■ **Stated goal**
Please retype the records below unchanged, beginning at the line that contains "Open the Москва" and stopping after the line that contains "Screen dimensions: 976x701 [489, 687]".
::: Data supplied
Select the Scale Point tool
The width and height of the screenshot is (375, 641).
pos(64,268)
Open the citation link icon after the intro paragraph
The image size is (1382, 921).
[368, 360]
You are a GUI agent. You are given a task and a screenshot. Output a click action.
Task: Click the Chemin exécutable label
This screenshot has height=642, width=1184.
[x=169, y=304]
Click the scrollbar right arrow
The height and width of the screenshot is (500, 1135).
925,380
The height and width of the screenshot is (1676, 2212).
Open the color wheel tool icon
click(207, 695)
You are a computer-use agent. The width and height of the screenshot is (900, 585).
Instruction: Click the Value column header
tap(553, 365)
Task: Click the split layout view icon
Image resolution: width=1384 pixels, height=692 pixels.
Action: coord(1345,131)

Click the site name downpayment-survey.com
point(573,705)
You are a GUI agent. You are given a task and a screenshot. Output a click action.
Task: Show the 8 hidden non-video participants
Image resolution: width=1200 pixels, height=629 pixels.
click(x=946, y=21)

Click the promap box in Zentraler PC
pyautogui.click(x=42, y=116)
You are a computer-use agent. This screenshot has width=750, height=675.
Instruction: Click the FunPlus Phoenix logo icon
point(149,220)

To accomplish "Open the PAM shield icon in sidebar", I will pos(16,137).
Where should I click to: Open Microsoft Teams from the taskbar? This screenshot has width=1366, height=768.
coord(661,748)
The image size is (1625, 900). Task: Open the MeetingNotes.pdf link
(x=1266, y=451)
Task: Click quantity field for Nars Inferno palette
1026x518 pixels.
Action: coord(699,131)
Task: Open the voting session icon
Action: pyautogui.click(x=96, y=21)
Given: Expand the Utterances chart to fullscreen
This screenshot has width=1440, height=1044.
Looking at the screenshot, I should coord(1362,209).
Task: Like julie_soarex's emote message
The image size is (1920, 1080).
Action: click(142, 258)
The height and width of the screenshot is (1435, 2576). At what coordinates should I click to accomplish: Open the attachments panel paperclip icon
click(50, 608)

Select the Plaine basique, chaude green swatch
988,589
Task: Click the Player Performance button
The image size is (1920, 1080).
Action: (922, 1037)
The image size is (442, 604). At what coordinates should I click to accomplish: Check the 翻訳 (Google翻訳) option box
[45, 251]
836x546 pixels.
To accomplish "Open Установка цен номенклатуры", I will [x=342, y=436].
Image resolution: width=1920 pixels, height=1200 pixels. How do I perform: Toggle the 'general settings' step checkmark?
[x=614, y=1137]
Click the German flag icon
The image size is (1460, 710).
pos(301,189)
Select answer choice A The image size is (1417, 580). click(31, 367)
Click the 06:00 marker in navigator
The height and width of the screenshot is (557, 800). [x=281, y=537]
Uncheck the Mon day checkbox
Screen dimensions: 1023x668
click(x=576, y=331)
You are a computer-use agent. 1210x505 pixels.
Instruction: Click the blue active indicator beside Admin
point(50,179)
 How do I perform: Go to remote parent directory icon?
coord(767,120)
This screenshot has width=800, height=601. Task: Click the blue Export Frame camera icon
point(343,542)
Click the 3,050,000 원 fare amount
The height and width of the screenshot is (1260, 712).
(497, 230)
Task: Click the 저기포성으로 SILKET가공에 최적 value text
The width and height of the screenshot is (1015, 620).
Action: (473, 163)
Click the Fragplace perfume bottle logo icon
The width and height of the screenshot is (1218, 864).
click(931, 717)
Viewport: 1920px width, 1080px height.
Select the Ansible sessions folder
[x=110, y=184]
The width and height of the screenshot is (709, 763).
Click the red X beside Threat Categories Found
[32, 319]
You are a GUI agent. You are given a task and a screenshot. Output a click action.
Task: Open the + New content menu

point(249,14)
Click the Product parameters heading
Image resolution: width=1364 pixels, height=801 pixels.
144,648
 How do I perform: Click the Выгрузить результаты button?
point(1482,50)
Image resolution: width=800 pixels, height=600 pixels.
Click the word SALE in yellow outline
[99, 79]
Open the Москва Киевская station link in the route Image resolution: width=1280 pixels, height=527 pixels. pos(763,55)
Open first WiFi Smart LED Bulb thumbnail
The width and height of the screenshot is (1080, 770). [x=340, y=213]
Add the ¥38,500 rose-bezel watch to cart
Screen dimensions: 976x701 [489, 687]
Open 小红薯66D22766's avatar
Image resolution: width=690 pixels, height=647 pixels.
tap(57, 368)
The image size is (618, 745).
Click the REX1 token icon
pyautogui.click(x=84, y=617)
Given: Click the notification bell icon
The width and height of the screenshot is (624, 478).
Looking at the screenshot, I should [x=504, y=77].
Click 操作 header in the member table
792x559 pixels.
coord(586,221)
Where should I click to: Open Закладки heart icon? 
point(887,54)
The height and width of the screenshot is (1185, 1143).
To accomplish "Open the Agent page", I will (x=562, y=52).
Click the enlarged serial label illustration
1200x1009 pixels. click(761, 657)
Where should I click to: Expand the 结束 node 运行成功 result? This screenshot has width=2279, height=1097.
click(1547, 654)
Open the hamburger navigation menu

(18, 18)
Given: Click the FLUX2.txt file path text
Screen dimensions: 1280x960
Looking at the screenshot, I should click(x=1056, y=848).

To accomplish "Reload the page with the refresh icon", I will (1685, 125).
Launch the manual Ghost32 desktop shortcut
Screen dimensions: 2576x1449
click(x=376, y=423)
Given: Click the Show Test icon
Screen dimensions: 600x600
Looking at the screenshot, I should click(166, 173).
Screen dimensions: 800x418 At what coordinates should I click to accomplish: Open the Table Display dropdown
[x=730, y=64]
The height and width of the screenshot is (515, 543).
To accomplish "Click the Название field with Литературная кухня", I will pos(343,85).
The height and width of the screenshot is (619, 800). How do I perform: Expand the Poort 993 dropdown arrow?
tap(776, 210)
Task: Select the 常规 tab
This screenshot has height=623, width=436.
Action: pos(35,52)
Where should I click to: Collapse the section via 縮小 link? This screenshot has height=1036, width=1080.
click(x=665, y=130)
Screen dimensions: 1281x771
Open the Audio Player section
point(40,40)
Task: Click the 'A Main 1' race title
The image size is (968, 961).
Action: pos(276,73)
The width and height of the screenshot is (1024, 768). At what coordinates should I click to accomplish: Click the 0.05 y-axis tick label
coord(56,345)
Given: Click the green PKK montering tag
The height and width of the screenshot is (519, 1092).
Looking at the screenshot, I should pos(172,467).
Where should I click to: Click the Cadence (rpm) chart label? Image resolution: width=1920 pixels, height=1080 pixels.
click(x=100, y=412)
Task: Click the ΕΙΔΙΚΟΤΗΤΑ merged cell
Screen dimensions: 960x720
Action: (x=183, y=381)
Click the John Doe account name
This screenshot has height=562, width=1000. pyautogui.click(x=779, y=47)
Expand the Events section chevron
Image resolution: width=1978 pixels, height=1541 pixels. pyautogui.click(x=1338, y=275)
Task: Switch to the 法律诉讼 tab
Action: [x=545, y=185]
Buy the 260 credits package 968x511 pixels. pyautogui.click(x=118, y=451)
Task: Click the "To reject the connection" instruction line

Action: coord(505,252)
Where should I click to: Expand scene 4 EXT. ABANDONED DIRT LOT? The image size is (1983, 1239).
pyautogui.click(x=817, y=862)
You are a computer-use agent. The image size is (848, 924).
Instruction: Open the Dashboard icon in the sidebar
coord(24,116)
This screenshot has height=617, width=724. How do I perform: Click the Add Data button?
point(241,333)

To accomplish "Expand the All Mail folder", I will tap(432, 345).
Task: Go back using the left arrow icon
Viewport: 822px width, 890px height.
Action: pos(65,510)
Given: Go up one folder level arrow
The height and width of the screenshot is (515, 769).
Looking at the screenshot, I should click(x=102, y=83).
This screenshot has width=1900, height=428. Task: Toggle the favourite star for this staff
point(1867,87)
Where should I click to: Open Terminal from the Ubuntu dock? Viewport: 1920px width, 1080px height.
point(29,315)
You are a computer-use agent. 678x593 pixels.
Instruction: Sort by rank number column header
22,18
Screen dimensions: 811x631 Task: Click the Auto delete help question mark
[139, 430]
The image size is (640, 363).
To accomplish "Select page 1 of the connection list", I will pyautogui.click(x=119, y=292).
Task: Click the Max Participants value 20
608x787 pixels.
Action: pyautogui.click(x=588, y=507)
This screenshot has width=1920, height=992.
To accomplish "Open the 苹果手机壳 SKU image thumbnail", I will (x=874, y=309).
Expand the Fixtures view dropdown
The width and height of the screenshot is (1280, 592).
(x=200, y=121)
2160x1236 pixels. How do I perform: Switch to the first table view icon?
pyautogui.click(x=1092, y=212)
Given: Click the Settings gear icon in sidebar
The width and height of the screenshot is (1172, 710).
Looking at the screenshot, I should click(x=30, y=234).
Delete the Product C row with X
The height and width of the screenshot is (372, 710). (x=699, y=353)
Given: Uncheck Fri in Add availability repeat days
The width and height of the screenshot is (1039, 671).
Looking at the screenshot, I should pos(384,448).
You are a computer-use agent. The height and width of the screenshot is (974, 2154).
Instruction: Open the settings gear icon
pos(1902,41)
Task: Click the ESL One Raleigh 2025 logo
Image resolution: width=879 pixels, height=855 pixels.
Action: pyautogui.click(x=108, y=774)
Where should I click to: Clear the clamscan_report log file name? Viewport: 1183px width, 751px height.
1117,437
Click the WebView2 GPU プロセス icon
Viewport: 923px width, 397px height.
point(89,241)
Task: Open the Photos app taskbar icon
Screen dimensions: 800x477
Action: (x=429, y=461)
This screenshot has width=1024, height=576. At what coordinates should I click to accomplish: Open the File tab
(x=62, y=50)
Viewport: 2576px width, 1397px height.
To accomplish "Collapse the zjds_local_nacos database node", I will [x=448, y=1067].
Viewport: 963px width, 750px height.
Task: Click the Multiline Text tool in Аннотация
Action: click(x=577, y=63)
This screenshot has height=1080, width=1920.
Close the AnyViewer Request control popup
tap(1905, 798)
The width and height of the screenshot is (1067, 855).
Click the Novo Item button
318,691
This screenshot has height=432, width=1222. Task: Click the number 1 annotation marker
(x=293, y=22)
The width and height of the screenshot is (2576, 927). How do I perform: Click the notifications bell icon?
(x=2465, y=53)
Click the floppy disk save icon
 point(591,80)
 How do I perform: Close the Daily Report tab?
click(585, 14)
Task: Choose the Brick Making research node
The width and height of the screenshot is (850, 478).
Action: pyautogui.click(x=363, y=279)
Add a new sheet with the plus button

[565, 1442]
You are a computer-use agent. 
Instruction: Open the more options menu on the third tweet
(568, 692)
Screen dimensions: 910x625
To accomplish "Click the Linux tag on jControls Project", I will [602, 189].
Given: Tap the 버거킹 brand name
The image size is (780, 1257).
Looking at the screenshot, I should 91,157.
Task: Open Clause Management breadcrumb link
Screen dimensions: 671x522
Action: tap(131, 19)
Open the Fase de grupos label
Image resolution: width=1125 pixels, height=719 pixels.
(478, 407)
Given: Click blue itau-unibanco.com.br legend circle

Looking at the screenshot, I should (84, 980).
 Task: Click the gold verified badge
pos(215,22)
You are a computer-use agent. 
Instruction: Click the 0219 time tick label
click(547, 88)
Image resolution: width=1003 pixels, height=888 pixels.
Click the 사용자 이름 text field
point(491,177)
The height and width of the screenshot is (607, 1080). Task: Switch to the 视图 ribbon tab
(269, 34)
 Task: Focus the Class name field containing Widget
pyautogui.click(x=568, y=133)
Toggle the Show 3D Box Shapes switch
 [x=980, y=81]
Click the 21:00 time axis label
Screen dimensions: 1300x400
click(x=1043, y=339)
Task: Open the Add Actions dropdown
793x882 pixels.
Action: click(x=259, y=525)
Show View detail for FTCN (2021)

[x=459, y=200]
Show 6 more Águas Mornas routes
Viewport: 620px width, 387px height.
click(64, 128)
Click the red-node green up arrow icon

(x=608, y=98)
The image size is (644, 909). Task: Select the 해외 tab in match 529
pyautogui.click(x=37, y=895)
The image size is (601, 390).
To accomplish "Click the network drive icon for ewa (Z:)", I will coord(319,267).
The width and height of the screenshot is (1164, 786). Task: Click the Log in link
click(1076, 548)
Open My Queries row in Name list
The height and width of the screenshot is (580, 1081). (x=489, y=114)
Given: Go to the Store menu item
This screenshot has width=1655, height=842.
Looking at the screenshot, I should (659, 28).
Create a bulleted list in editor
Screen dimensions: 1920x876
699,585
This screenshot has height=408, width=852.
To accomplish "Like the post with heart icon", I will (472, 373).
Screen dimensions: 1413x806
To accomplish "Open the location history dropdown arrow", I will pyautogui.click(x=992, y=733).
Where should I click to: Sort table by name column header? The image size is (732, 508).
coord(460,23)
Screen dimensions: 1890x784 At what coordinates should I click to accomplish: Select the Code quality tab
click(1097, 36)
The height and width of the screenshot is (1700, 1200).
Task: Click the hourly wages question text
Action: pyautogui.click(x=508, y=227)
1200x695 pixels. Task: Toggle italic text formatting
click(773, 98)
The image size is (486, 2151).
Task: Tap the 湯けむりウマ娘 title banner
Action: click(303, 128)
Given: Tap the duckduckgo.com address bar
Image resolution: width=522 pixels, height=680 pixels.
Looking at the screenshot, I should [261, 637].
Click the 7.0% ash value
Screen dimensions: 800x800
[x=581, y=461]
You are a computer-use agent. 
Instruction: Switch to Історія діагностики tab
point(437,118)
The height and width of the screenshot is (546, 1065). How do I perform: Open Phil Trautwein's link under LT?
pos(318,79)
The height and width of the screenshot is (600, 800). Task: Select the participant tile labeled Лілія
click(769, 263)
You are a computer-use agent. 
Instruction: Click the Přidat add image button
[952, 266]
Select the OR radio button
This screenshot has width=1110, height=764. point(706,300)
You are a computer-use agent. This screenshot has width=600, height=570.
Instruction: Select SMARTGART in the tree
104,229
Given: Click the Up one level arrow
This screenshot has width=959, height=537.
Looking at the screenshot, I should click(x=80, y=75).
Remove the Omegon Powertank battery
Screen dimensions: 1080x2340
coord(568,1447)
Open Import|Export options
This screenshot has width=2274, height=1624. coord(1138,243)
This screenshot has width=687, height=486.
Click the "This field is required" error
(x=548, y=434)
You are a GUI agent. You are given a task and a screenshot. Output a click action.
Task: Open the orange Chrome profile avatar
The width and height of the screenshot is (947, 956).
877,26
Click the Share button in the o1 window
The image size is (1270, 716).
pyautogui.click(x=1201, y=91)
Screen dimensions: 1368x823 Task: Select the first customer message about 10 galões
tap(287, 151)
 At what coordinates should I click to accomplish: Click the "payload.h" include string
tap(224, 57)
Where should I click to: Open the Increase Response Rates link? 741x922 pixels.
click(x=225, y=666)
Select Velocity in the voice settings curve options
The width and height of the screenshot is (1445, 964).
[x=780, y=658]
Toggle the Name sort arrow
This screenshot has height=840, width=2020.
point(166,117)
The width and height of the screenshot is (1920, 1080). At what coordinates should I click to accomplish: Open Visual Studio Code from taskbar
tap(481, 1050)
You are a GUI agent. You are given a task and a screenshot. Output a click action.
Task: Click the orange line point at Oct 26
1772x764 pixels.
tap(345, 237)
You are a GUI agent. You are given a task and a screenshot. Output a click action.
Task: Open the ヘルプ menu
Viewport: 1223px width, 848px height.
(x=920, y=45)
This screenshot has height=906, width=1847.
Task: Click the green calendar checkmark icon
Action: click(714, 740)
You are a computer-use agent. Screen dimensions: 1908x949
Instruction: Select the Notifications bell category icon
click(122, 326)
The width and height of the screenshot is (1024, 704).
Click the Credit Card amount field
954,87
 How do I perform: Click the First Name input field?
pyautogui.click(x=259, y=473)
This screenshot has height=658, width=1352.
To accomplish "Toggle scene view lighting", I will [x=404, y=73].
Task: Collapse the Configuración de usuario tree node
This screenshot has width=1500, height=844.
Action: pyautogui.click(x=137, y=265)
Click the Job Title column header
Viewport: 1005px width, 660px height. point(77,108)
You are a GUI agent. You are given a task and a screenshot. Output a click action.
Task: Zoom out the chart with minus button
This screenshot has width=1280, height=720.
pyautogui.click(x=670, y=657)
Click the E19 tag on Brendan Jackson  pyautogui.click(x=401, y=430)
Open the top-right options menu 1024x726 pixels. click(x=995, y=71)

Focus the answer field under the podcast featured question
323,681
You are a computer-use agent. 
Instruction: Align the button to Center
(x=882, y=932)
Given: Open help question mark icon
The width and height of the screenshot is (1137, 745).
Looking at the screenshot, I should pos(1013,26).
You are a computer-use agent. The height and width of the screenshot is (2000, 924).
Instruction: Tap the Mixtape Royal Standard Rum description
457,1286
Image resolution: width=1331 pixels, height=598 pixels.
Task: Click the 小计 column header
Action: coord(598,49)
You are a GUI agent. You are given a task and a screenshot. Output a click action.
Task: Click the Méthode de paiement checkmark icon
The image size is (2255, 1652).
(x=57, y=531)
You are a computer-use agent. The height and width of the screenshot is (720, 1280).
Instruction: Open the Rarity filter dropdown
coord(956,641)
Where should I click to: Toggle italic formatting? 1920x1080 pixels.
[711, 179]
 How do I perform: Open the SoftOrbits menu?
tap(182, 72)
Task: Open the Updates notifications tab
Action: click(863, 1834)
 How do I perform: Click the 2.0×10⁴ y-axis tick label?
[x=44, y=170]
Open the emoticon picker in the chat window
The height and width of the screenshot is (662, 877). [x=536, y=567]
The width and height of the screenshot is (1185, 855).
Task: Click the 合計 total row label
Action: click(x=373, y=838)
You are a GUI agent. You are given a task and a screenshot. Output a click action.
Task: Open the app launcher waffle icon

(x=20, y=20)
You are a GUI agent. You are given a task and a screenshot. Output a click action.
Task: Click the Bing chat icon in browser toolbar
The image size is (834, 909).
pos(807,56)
::::::
■ **Worked answer**
Open the Москва Киевская station link in the route Image resolution: width=1280 pixels, height=527 pixels. pos(763,55)
Open first WiFi Smart LED Bulb thumbnail
The width and height of the screenshot is (1080, 770). [x=340, y=213]
Add the ¥38,500 rose-bezel watch to cart
Screen dimensions: 976x701 [489, 687]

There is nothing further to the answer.